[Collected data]
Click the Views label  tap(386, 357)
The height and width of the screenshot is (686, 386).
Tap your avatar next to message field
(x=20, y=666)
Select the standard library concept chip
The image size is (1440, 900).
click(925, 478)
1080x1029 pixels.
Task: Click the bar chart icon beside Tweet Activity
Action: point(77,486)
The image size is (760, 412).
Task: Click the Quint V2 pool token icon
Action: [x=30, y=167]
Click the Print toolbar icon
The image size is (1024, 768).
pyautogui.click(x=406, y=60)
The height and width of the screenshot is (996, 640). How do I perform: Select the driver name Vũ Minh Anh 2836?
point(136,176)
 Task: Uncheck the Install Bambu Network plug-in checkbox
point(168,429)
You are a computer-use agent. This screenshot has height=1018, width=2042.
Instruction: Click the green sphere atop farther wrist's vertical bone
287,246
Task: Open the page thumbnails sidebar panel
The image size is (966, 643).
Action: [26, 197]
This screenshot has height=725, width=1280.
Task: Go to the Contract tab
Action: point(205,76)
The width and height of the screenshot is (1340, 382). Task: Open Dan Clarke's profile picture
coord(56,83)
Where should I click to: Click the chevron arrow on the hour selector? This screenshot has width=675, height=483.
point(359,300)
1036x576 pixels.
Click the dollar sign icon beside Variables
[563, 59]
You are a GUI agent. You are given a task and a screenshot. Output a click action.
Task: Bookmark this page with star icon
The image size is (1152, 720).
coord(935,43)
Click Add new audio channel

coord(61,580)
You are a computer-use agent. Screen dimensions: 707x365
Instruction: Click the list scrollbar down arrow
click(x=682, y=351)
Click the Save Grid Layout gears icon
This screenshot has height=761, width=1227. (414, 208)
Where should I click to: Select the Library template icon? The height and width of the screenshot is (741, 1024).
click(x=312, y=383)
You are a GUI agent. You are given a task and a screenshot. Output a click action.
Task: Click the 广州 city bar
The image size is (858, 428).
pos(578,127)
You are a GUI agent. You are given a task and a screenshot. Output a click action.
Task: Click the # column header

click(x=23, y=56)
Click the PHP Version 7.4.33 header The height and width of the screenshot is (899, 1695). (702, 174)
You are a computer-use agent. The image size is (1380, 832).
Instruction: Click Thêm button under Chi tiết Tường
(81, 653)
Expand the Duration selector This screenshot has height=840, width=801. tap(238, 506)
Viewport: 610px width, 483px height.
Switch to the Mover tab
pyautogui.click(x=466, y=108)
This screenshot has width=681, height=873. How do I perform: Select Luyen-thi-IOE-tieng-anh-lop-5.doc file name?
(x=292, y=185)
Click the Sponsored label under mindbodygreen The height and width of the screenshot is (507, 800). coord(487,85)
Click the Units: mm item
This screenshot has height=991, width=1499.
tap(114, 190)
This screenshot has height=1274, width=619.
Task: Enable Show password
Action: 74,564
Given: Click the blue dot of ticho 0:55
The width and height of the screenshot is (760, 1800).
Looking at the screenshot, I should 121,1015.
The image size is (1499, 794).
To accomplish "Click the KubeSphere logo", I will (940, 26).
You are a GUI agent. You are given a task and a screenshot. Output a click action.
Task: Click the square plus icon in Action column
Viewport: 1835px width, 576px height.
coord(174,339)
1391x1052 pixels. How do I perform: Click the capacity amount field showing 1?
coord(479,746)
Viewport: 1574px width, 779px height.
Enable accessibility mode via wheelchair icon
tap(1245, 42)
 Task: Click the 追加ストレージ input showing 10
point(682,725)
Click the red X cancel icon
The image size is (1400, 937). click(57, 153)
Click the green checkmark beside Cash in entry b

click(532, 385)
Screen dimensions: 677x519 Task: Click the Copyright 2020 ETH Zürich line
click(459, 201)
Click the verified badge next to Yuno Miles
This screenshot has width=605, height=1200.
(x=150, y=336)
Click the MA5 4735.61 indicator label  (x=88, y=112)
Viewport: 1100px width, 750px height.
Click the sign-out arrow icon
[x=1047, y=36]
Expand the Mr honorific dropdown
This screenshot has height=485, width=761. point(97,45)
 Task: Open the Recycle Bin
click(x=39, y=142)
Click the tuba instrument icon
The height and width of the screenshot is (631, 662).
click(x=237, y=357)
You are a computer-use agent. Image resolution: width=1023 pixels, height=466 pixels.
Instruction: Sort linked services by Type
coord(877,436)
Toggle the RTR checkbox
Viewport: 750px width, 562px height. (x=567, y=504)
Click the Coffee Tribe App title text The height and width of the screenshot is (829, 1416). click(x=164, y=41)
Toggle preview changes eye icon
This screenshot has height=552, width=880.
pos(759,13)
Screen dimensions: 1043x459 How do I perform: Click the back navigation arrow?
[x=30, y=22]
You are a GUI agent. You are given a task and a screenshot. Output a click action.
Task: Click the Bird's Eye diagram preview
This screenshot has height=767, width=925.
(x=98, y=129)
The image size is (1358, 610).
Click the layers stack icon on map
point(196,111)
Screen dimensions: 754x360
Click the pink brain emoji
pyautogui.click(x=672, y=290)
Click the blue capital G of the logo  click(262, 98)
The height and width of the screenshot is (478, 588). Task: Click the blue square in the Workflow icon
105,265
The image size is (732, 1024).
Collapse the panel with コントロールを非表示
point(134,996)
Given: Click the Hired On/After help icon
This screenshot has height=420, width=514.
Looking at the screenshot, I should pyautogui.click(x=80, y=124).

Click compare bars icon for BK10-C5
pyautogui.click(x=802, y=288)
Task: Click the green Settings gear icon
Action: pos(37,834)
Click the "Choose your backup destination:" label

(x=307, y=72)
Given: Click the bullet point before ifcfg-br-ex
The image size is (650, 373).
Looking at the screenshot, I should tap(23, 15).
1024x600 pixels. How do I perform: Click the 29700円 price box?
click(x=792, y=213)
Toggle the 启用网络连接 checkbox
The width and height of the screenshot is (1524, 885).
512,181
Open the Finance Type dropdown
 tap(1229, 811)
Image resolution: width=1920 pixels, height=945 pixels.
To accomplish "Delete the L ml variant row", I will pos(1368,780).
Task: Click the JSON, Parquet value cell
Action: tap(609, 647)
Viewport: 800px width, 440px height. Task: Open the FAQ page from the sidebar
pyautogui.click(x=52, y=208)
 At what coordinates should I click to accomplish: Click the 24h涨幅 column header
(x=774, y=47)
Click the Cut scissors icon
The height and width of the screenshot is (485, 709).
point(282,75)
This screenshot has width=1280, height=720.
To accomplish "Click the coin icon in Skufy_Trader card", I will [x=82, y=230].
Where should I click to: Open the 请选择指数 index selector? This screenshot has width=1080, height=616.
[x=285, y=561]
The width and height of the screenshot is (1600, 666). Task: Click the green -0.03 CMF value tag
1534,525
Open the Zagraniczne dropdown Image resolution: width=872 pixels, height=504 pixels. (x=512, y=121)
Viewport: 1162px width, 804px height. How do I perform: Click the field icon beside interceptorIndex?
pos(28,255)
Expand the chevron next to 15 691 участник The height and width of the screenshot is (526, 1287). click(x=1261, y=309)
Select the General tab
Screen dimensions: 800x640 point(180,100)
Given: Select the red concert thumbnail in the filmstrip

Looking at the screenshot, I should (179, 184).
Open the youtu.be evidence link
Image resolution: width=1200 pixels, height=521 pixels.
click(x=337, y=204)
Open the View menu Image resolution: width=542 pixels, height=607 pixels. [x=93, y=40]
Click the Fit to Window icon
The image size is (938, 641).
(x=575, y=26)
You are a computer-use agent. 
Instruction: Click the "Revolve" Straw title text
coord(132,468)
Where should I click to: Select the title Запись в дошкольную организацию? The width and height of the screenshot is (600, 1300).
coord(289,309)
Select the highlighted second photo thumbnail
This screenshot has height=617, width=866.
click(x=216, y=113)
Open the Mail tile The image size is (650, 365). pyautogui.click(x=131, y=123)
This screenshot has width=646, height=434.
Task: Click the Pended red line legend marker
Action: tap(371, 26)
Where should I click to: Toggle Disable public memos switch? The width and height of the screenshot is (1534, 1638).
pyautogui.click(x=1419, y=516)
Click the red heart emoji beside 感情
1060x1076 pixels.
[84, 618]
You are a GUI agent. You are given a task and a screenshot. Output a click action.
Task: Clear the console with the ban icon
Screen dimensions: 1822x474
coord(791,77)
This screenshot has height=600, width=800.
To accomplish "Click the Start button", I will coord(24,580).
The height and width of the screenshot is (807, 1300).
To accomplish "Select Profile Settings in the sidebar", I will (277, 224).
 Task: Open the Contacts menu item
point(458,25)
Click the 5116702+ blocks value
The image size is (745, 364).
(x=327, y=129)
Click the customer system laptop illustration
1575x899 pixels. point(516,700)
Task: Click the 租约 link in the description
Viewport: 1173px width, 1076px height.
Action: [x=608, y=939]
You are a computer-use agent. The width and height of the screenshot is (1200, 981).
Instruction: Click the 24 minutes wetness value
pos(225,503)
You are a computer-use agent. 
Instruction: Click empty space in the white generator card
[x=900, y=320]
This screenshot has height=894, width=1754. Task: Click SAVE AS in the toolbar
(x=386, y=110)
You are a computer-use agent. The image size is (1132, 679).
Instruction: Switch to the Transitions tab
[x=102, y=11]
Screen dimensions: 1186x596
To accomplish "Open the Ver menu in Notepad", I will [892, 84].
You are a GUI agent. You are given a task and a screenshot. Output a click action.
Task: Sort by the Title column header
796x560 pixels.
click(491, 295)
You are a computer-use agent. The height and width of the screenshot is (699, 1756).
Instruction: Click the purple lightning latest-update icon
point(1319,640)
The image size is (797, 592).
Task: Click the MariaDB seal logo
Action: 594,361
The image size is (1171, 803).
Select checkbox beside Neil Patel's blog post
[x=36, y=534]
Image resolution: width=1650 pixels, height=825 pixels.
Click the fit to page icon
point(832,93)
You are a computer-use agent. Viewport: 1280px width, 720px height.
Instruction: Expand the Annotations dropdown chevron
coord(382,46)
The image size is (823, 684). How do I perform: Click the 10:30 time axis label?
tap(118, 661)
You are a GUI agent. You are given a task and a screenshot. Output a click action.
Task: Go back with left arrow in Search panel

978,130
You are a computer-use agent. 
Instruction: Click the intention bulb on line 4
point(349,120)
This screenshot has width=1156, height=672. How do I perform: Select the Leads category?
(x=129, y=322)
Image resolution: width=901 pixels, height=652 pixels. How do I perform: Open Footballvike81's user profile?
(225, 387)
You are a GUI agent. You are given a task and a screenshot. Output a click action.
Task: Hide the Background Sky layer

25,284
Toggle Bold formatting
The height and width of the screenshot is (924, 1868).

Required action: Pick out the lines above that hold the string "preview" and show them.

Written response:
Toggle preview changes eye icon
Task: Click the Bird's Eye diagram preview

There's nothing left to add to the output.